Only then would I realize the pearl I searched the world for was always in the palm of my hand.
“Finland is boring when there isn’t snow on the ground,” a Facebook friend warned me upon my jubilant check-in at Rovaniemi, the main airport serving the Finland’s northern Lapland region. “Autumn is a boring time of year in Finland.”
His statement annoyed me, mainly because a cardinal travel rule of mine is never to rain on anyone else’s parade, even if they’re traveling in your least favorite place in the world. Moreover, as my friend Antti and I made our way through the Lappish forest toward a village that proudly describes itself as the “middle of nowhere,” I could see with my own eyes that my well-meaning friend was full of shit – the forest was literally on fire! OK, not literally.
Anyway, my entire experience in Lapland was like something out of a fairytale: Building a fire and camping on my own land; hiking through and spending a night on a reindeer preserve; and exploring a remote landscape near the Russian border that seemed like Narnia, but on the moon. When I add my time in the impossibly charming Finnish capital of Helsinki – and a boat trip through an adjacent archipelago with two long-lost travel friends – to the mix, Finland in autumn may very well go down as my favorite travel experience of all time.
Boring? I’ll have to ask my friend which planet he calls home.
I live in a very “work first, play later” way, in travel as well as in life. I capped off the month I spent in Indonesia earlier this year, for example, with four days in a remote archipelago that extends just west of Papua island.

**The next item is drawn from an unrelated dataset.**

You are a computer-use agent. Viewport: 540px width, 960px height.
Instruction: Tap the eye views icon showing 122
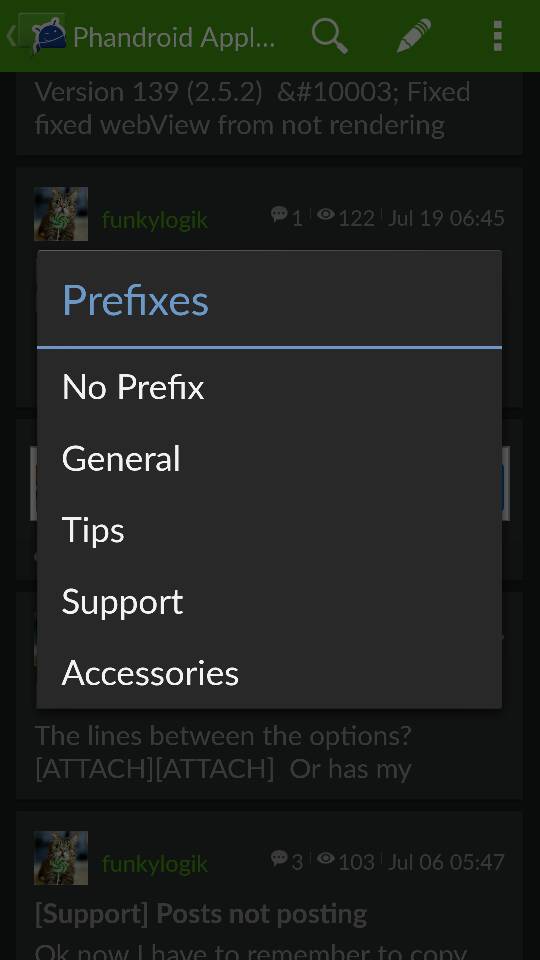tap(326, 214)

Raja Ampat might very well be the world’s last paradise, a fact that results from how difficult it is to get there – it takes 24 hours, even from Jakarta. I remember sitting in the back of a speedboat, more than 17 hours after having begun my journey on the island of Sulawesi, and as the light began to fade over the open ocean, feeling delighted by how isolated I already was.
My trip had been a hard one (I covered as much ground in just a month as many other travelers do in two or three), and I looked forward to a destination where no real adventure – and, hopefully, not many other people – would await me.
Initially, it seemed like my wish had been granted. There were a few other travelers (and a couple families of locals) staying in the half-dozen huts strewn across the beaches of lonely Gam island, but it seemed completely deserted otherwise. As I dropped my bags off and made my way onto the beach to watch the last rays of pink and purple light sink behind the palm trees, it seemed like it was going to be easy to enjoy some “me” time during my stay in Raja Ampat, without feeling compelled to seek an adrenaline rush, let alone companionship or camaraderie.
The funny thing about life, though, is the frequent lack of congruence between your needs and your wants, a truth my meeting with Finnish couple Minna and Stig exemplified. What began as a series of silly conversations over a card game called “Ticks” – and a small bottle of smuggled vodka – evolved, for me, into a deep appreciation of and respect for two people I hadn’t even known existed prior to my arrival in Raja Ampat.
Over the course of my four days on the island, I engaged in dozens of deep conversations with Minna and Stig, on topics ranging from travel, to finances, to the potentially bleak future of the human species. Most memorably, we shared perspectives on the parent-child relationship, me from one side and them from the other, and found ourselves deeply surprised and humbled by how much each of us seemed to understand the others’ views. They also inspired and impressed me with their technical diving experience and their formidable underwater photography skills.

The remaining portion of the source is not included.